Depois de sete meses afastada das provas de rua em razão de anemia profunda e "overtraining" - quando o atleta acaba doente por desgaste físico e descanso insuficiente -, Maria Zeferina Baldaia está ansiosa para voltar à competição, na 79ª edição da São Silvestre, no dia 31. "Como atleta, estou acostumada a ter altos e baixos, mas a doença me derrubou. Foi o momento mais difícil da minha vida. Tive de reaprender a treinar progressivamente até os 180 quilômetros por semana", diz a atleta de 31 anos. Os sintomas da doença surgiram antes da última edição da prova, que terminou em terceiro lugar. Mas Zeferina não sabia o que era. "Sentia uma moleza no corpo. Nunca havia feito um exame completo de sangue e tomei um susto quando o médico disse que teria de ficar afastada por uns meses." Em sua estréia na São Silvestre, em 2001, a ex-cortadora de cana foi campeã. Mas não era exatamente um azarão, pois já tinha vencido a Maratona de Curitiba e sido vice-campeã da Maratona de São Paulo. "Correr a São Silvestre era meu maior sonho. Passei dez anos da minha vida correndo descalça até conseguir patrocínio (Mizuno e Usina Santa Elisa, que a patrocinam até hoje) para correr a prova." Para este ano, espera "chegar entre as cinco primeiras", pensando em pavimentar o caminho para a Olimpíada de Atenas/2004. "A São Silvestre será um grande treino para a Maratona de Hamburgo", explica a atleta, referindo-se à prova alemã de abril, a última dela antes dos Jogos Olímpicos. O índice para Atenas é 2h32. E a melhor marca de Zeferina é 2h36, estabelecida na Maratona de São Paulo do ano passado. Os quenianos Robert Cheruiyot, atual campeão, e Margaret Okayo, bicampeã da Maratona de Nova York, da qual é recordista, são dois dos estrangeiros confirmados na São Silvestre. Além deles, o mineiro Franck Caldeira, 20 anos e radicado em Petrópolis há três, espera encerrar o ano como campeão da corrida paulistana. Ele venceu a Volta da Pampulha - no mês passado, em Belo Horizonte - deixando o queniano Stephen Rerimoi como vice. "Gostaria de terminar o ano com uma vitória na São Silvestre para fechar a temporada com chave de ouro.
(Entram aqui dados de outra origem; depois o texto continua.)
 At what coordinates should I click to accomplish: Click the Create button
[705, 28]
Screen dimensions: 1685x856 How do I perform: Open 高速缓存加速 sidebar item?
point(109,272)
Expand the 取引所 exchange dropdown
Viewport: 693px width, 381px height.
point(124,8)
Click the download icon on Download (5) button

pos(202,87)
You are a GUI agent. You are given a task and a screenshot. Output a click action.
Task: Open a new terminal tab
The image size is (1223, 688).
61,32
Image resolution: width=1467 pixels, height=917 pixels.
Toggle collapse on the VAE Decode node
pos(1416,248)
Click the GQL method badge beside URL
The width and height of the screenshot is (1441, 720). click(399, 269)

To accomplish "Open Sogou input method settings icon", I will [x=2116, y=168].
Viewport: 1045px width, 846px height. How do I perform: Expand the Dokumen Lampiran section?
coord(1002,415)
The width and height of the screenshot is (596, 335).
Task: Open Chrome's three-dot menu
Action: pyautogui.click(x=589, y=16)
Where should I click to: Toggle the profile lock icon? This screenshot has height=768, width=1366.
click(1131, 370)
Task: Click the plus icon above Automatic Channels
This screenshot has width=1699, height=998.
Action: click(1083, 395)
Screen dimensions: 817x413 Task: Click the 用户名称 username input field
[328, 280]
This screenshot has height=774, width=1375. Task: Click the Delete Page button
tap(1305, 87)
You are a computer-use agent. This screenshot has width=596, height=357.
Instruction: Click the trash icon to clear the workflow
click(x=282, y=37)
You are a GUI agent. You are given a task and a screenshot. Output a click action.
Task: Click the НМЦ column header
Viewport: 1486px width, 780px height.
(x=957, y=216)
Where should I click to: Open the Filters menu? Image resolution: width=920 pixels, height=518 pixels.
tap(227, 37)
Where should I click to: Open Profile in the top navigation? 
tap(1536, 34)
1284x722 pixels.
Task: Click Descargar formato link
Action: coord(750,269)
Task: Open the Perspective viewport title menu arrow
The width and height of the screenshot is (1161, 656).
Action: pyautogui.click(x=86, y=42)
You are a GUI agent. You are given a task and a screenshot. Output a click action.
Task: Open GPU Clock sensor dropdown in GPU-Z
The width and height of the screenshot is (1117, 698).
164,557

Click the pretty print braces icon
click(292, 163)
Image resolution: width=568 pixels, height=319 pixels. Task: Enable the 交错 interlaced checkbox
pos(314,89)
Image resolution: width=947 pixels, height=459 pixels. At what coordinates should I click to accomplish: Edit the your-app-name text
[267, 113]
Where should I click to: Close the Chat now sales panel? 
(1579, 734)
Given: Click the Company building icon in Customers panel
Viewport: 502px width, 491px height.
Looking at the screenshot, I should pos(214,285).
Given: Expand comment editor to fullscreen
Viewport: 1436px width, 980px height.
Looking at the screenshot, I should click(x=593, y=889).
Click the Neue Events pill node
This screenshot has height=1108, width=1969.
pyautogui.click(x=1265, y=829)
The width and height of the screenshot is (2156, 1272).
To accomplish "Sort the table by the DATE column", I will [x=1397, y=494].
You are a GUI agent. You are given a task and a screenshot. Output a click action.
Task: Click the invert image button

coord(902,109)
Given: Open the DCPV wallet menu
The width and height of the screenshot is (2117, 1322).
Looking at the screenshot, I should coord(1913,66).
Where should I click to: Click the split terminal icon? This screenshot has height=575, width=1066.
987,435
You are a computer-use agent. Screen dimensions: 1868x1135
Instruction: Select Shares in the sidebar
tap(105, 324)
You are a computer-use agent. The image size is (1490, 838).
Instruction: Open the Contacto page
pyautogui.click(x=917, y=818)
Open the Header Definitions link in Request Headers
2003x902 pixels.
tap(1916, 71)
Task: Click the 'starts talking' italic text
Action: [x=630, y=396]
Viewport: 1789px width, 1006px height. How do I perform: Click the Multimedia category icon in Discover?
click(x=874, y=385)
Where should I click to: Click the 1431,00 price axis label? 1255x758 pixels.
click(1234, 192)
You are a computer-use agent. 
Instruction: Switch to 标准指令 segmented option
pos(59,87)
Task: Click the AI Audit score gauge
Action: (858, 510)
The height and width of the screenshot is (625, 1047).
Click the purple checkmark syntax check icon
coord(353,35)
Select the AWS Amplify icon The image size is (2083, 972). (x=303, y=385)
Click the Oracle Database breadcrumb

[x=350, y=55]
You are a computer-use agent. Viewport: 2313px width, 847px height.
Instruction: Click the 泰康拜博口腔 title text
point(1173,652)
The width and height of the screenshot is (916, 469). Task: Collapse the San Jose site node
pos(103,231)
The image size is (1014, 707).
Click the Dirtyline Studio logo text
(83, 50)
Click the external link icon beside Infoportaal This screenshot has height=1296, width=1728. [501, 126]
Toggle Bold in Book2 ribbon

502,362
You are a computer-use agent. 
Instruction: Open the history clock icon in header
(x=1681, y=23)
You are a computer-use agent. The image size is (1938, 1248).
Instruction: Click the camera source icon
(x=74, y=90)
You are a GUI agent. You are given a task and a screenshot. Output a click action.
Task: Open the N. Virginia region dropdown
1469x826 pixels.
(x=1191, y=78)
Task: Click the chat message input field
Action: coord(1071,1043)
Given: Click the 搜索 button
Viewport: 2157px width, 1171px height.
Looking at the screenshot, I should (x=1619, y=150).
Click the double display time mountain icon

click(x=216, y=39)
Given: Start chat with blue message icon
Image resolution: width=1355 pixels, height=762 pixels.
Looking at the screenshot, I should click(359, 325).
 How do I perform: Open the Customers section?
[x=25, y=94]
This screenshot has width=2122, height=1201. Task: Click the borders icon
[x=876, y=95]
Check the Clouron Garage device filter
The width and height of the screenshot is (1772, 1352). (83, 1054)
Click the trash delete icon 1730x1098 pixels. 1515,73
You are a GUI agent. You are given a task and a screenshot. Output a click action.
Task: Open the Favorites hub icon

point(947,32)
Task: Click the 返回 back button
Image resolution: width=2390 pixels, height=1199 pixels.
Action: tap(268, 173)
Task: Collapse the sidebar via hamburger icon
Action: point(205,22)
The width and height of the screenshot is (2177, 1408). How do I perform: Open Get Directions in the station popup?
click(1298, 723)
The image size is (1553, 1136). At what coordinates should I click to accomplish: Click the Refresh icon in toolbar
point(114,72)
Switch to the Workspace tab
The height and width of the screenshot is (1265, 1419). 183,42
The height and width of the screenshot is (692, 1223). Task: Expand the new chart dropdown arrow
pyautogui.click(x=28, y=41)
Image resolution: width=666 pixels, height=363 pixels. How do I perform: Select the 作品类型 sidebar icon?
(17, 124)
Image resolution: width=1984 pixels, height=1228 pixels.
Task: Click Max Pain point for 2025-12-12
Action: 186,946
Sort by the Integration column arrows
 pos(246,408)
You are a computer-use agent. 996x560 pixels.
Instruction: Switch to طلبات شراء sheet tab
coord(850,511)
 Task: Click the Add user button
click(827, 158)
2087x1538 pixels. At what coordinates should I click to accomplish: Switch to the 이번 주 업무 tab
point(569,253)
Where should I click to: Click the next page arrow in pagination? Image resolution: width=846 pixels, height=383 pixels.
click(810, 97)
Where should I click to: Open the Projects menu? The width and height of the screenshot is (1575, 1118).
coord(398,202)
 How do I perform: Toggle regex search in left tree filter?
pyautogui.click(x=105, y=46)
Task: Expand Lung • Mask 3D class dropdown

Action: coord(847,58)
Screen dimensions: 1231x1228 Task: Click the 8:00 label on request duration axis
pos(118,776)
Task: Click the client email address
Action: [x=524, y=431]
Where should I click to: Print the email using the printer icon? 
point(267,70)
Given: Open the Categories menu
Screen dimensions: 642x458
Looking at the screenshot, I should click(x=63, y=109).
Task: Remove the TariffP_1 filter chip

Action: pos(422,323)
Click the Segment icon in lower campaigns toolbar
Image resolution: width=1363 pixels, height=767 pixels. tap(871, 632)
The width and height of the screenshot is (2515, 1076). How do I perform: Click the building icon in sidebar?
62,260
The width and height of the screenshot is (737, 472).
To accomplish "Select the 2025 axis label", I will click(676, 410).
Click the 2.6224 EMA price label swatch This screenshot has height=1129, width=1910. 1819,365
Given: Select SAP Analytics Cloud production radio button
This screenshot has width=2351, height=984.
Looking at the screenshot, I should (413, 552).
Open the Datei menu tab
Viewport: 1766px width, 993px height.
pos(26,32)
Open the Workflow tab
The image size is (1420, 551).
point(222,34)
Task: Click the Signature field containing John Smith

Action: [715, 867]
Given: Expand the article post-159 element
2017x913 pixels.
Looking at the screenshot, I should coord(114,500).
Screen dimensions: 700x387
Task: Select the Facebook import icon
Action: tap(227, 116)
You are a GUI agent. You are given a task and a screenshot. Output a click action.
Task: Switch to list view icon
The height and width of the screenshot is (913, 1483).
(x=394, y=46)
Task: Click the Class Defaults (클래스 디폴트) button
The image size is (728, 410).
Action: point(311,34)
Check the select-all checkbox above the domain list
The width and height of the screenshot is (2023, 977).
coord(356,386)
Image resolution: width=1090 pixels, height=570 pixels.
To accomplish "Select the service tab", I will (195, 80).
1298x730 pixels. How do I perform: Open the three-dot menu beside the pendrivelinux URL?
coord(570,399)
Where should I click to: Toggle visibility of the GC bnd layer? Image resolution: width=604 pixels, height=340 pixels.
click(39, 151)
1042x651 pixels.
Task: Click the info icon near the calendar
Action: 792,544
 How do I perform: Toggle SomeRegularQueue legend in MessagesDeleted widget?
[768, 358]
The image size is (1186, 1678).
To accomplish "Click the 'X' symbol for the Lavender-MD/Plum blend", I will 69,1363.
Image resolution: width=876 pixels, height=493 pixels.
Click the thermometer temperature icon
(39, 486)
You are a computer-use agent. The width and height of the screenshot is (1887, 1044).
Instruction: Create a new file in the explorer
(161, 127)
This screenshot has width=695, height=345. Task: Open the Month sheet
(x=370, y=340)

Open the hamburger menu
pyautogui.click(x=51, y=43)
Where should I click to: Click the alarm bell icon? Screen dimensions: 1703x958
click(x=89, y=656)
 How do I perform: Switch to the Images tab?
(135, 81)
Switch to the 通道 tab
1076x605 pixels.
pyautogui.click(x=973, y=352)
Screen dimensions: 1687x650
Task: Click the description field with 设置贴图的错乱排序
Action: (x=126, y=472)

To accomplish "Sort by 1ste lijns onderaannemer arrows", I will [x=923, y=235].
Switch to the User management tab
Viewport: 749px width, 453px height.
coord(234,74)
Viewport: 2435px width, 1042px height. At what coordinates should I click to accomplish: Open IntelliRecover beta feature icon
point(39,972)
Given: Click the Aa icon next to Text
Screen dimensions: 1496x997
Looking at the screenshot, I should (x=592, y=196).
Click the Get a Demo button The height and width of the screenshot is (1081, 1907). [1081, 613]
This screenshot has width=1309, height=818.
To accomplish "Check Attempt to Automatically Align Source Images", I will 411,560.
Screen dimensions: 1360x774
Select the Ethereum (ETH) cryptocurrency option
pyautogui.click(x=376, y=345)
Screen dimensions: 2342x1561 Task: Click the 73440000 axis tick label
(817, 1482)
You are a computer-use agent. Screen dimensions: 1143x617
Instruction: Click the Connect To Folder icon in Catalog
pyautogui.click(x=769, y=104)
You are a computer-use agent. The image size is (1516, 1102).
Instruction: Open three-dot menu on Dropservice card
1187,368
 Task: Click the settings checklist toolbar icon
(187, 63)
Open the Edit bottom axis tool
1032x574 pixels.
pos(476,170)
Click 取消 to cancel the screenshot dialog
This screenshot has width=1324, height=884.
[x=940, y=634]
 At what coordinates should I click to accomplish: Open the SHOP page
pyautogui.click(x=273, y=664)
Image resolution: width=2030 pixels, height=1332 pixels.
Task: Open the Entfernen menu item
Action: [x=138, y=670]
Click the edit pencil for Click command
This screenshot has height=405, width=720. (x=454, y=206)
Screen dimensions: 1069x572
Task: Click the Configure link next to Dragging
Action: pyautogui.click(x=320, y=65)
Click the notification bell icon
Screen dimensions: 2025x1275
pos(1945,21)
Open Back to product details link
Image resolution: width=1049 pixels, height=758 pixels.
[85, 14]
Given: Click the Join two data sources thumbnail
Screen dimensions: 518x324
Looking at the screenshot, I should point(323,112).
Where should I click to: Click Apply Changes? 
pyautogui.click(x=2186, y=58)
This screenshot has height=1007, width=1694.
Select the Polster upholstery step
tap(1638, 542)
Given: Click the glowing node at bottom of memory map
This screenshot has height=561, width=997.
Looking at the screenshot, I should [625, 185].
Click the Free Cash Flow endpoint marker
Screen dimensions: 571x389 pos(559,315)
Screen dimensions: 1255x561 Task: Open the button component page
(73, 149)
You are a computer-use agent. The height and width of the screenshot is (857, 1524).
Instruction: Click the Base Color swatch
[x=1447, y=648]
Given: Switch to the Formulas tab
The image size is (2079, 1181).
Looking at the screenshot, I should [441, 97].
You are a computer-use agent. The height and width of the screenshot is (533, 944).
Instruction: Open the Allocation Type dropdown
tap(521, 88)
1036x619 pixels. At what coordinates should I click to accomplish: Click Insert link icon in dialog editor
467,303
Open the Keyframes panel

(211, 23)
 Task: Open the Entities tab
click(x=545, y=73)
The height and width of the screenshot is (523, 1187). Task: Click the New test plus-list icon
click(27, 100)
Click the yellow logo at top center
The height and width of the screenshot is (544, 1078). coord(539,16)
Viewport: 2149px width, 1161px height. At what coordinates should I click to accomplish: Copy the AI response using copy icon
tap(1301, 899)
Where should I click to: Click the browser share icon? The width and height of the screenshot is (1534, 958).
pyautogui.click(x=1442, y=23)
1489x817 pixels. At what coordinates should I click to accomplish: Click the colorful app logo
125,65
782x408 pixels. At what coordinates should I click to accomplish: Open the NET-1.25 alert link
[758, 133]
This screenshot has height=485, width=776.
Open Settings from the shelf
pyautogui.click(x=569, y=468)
Sei que vou encontrar muitas dificuldades por causa do nível forte dos participantes." Treinado pelo médico Henrique Viana, Franck fez um estágio de preparação em Cochabamba, Bolívia, a 2.640 metros de altitude. "Já participei de duas São Silvestres e não consegui resultados expressivos." No ano passado, estava gripado e abandonou a prova no quinto quilômetro.